### Goal of the exercise
In the entries below, find the line with "Instruction: Click the < 返回 back button" and the line with "You are a computer-use agent. Image"; copy them and every line between them exactly, but not the pictures.

[Stored data]

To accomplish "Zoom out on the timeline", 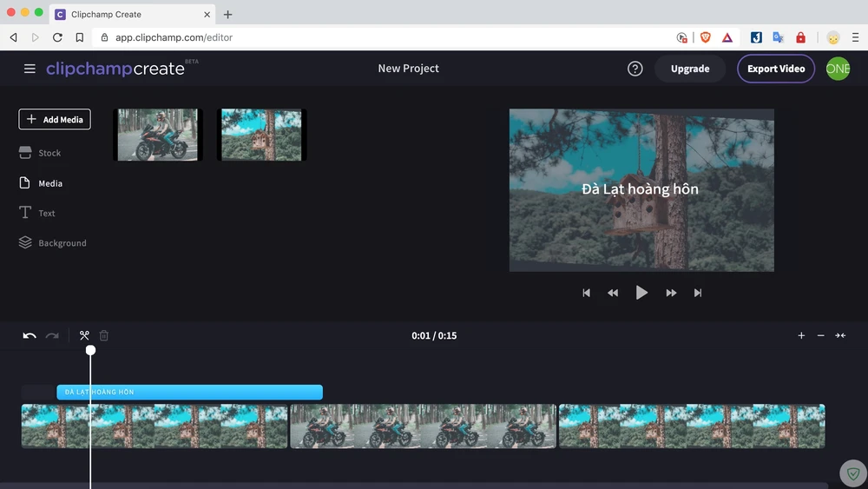I will tap(821, 336).
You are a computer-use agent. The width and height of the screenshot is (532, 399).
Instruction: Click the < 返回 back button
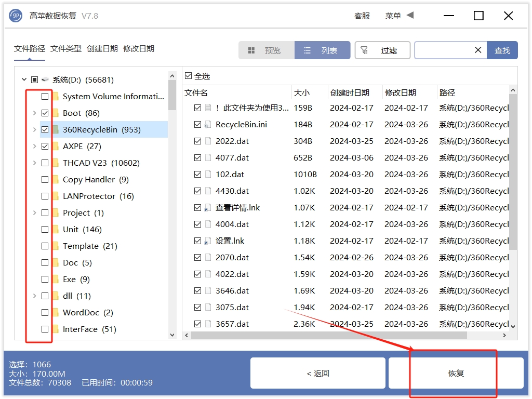(317, 373)
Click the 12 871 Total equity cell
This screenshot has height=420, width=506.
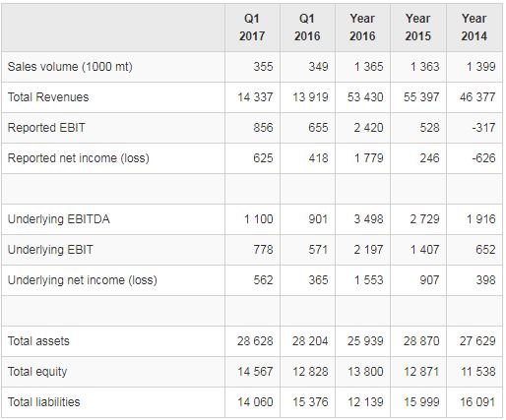(x=421, y=372)
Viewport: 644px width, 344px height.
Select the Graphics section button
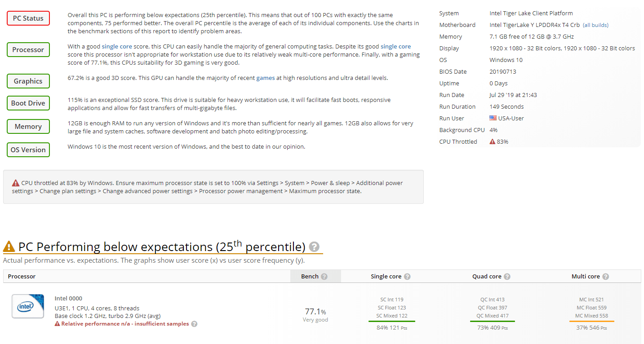(x=28, y=81)
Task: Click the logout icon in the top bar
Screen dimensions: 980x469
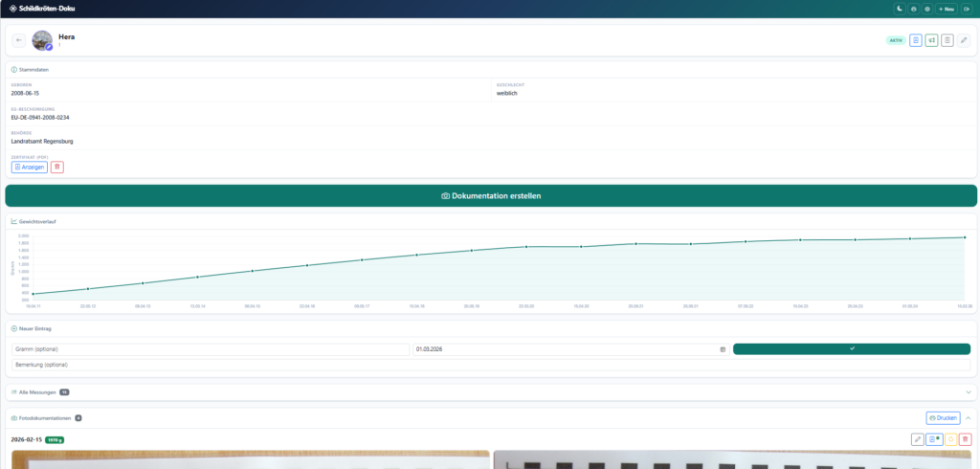Action: coord(966,9)
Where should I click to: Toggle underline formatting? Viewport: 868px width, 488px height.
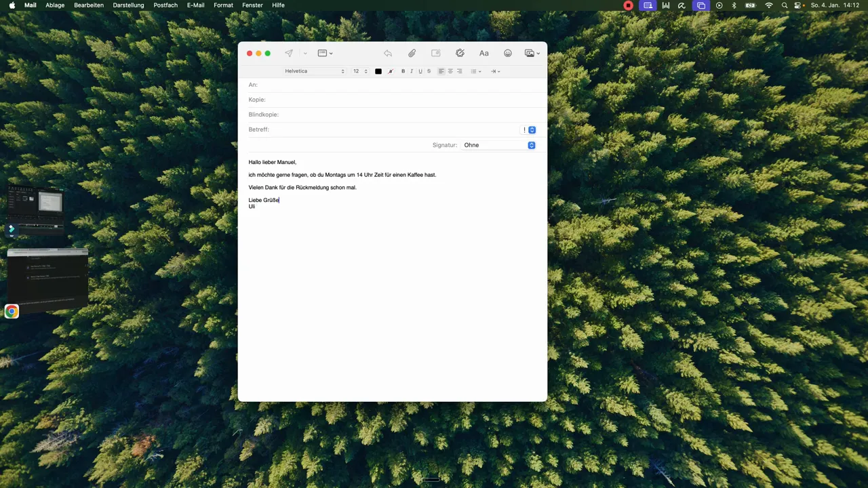coord(420,71)
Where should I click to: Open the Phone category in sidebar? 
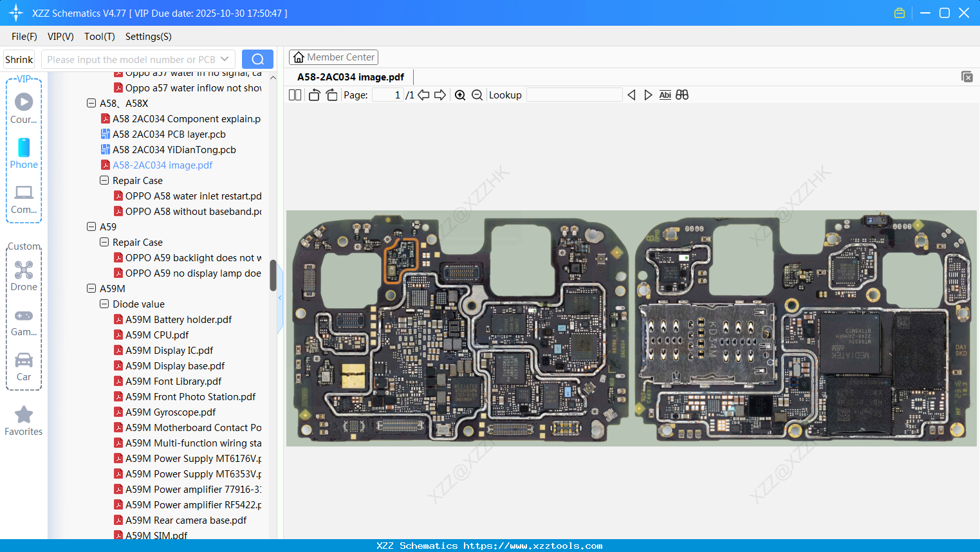24,153
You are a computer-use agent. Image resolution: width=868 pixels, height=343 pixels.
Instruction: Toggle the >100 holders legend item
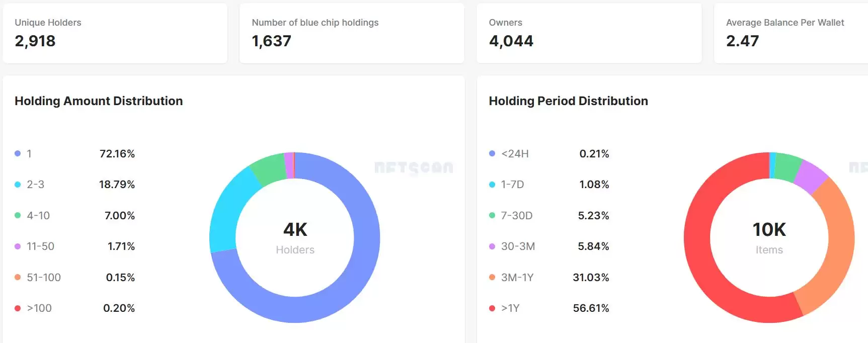pos(75,308)
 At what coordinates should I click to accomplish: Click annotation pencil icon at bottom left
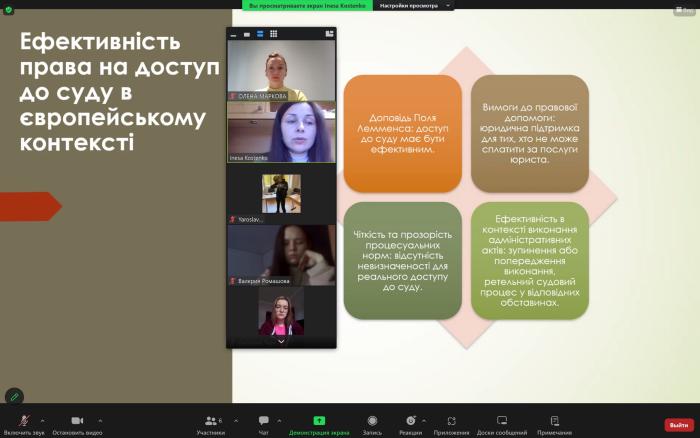click(x=14, y=396)

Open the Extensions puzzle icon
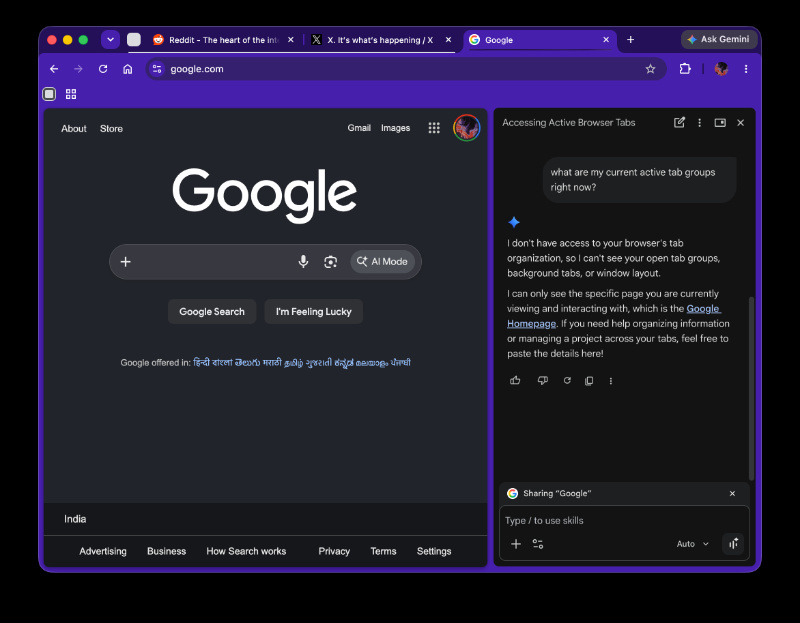(x=685, y=68)
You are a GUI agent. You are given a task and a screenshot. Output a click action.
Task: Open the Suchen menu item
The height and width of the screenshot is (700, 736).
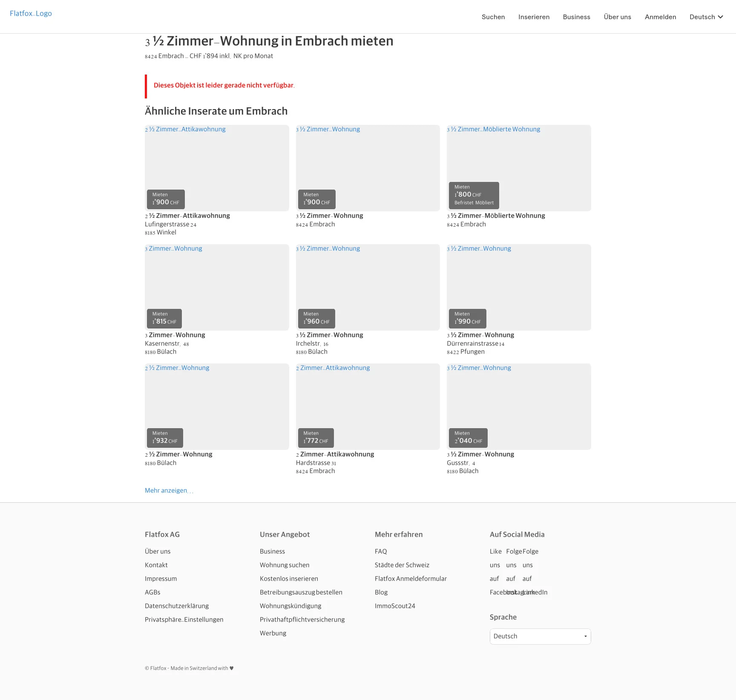[493, 17]
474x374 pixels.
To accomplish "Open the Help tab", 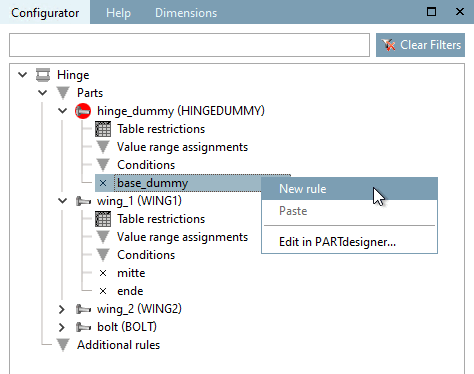I will (118, 13).
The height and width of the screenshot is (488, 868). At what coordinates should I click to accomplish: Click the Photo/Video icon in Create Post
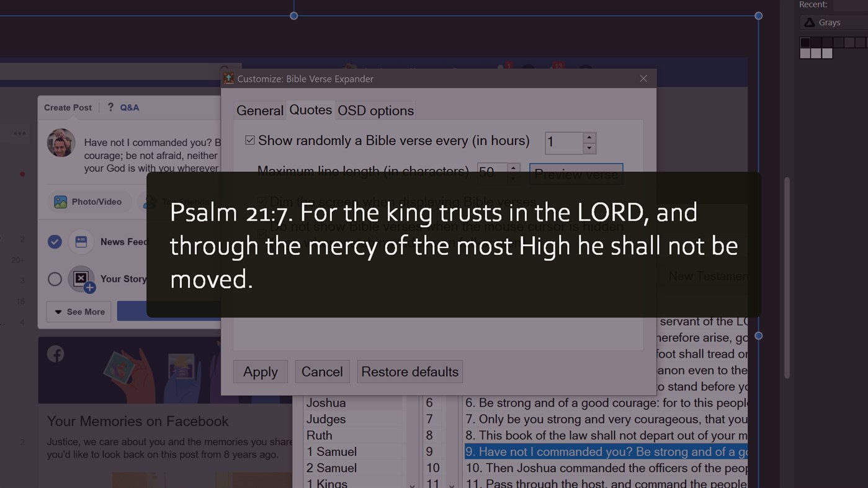pyautogui.click(x=60, y=202)
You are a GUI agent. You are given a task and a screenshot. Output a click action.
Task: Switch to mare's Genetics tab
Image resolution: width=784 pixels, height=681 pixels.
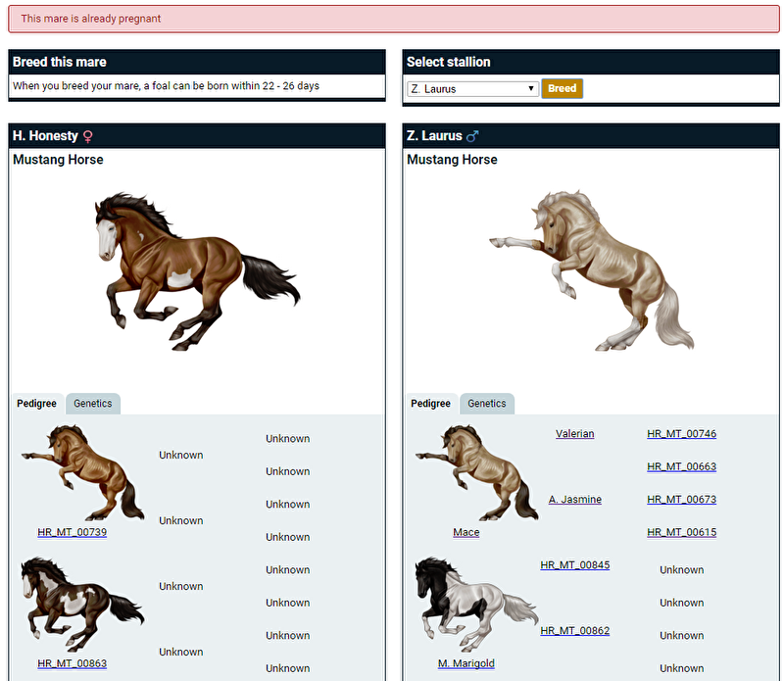click(x=93, y=404)
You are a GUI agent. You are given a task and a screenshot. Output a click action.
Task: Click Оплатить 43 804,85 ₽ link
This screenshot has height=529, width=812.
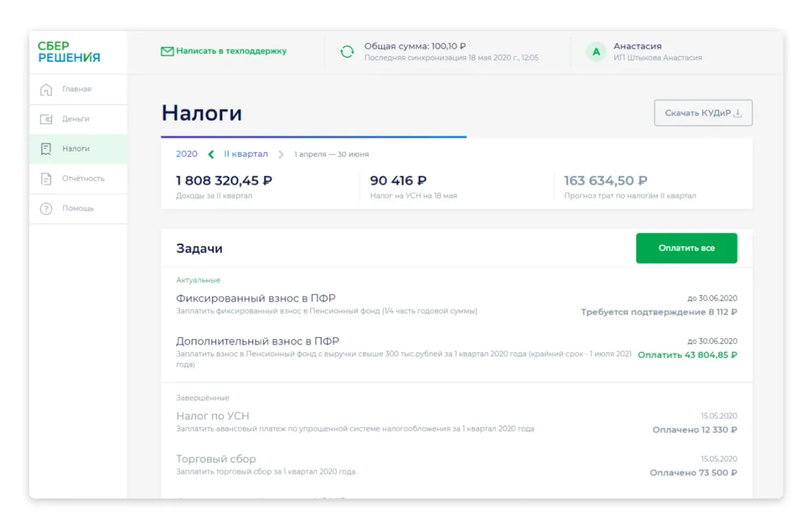687,355
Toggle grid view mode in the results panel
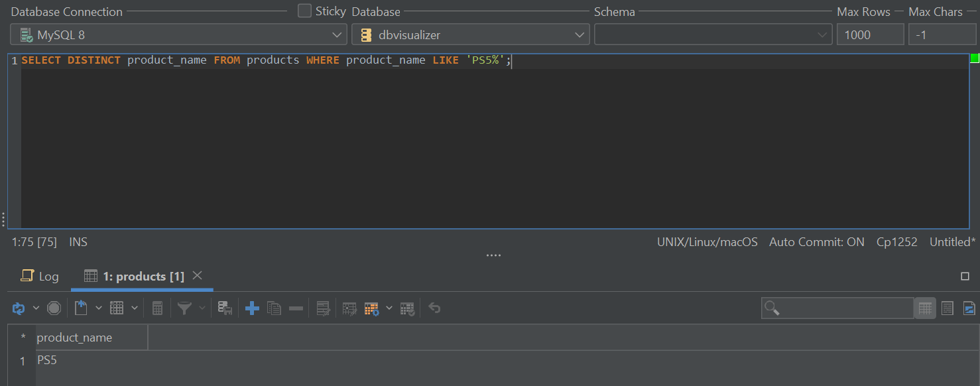The width and height of the screenshot is (980, 386). [924, 308]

### Task response
Instruction: Click the < 返回 back button
(317, 373)
Click the 12 871 Total equity cell
This screenshot has height=420, width=506.
(x=421, y=372)
Viewport: 644px width, 344px height.
Select the Graphics section button
(x=28, y=81)
Task: Click the logout icon in the top bar
Screen dimensions: 980x469
Action: coord(966,9)
Where should I click to: Toggle underline formatting? Viewport: 868px width, 488px height.
coord(420,71)
Where should I click to: Open the Phone category in sidebar? 
24,153
You are a computer-use agent. Image resolution: width=868 pixels, height=343 pixels.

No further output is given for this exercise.